現在でもOne Miniなど音声入力、音声出力による機械通訳デバイスが利用できるようになっている。昨日のMicrosoftのBuildカンファレンスでもミーティングの内容をテキストに起こすアプリが発表されていた。こうした機能の必要性ははっきりしており、むしろなぜもっと早く実現しなかったのかというほうが興味ある問題だ。

実は自然言語認識システムはかなり以前から実用化されていたが、特定のユーザーが静かな環境かつ一定のボキャブラリーで話す内容の聞き取りにとどまっていた。これに対して不特定多数のユーザーが雑音の多い駅やカフェで友だちと自由に会話するのを認識するのは非常に困難な作業だった。リアルタイム通訳となれば当然複数のユーザーの話す内容を聞き取らねばならない。出力も自然な音声合成が必要となる。これらを商品として実用に耐えるレベルにまで改善するのは控え目に言ってもチャレンジだった。

今回のアップデートでは音声認識にさらに新しい機能が追加された。
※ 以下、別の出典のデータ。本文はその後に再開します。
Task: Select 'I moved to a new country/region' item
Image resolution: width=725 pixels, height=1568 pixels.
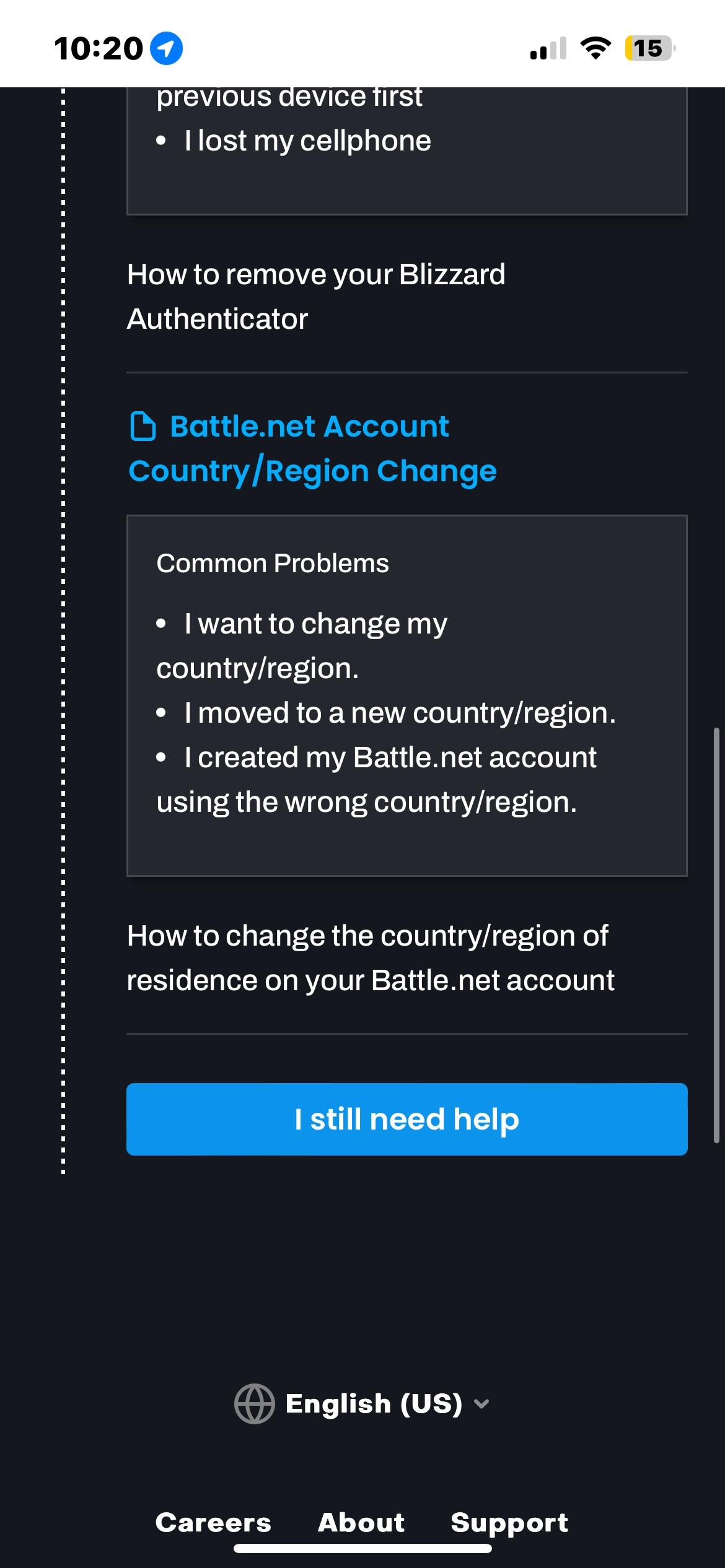Action: click(400, 713)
これはライブキャプションといい、上に述べた音声認識テクノロジーをビデオに適用してリアルタイムで字幕を表示できるものだ。ユーザーはYouTubeビデオを見ながら登場人物が何を言っているのかリアルタイムで字幕で見ることができる。これはビデオメッセージ、ボイス・メッセージにも利用できる。

この機能は聴覚にハンディキャップがある人々に便利なのは当然として、対象言語の聞き取り能力が不足しているが音声をテキスト化してもらえば判読できるという何千万人ものユーザーにとっても朗報だ。あるいは職場や交通機関内で音声をミュートしてビデオを見るときにも使える。ベッドでビデオを見ながら眠ってしまいそうなときも音を消して字幕にしてしまえれば好都合だ。リアルタイムで自然言語を認識しテキスト化する能力が使える場面はこれ以外にも無数に考えられる。
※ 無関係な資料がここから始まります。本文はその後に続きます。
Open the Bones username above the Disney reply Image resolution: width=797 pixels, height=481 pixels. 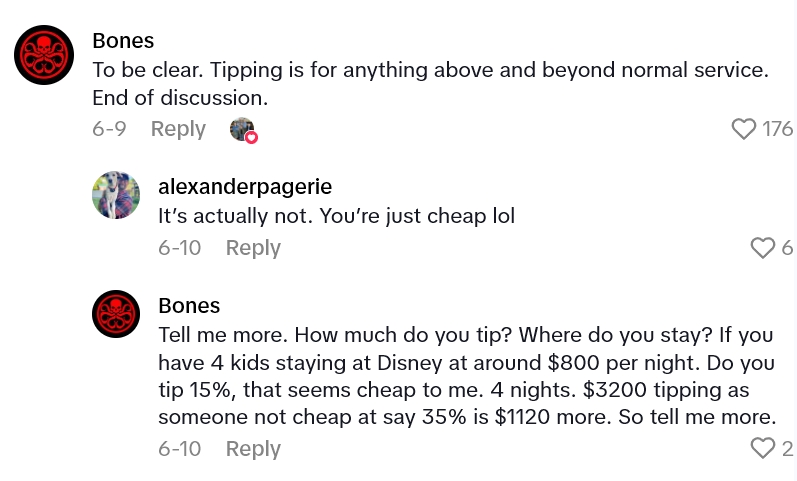click(x=189, y=306)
Gif showing a phone conversation being captioned live.

サンダー・ピチャイCEOによれば通話へのライブキャプションの適用は「まだ開発途上」ということだったが、「ライブリレー」というデモがステージで披露された。ユーザーが聴覚にハンディキャップがあるか、いろいろな理由でうまく発話できない場合、通常の音声通話はほとんど意味ないものとなる。しかしライブリレーが実用化すれば着信ないしマイクで入力された音声をライブでテキスト化して表示、あるいは送信できるようになる。

ライブキャプションはAndroid Qの機能として実装される。デバイスによって機能の一部に制限が生じる可能性はある。ライブテキスト化は現在でも利用できるが、まだベータ段階だ。ライブリレーは上述のように未公開だが、デモの完成度から判断すると公開される時期はそう遠くないはずだ。

【Japan編集部追記】ソースネクストから販売されているリアルタイム翻訳デバイス、ポケトークは複数の音声認識エンジンを利用しており、日本語/英語翻訳のエンジンはGoogle翻訳をカスタマイズして利用している。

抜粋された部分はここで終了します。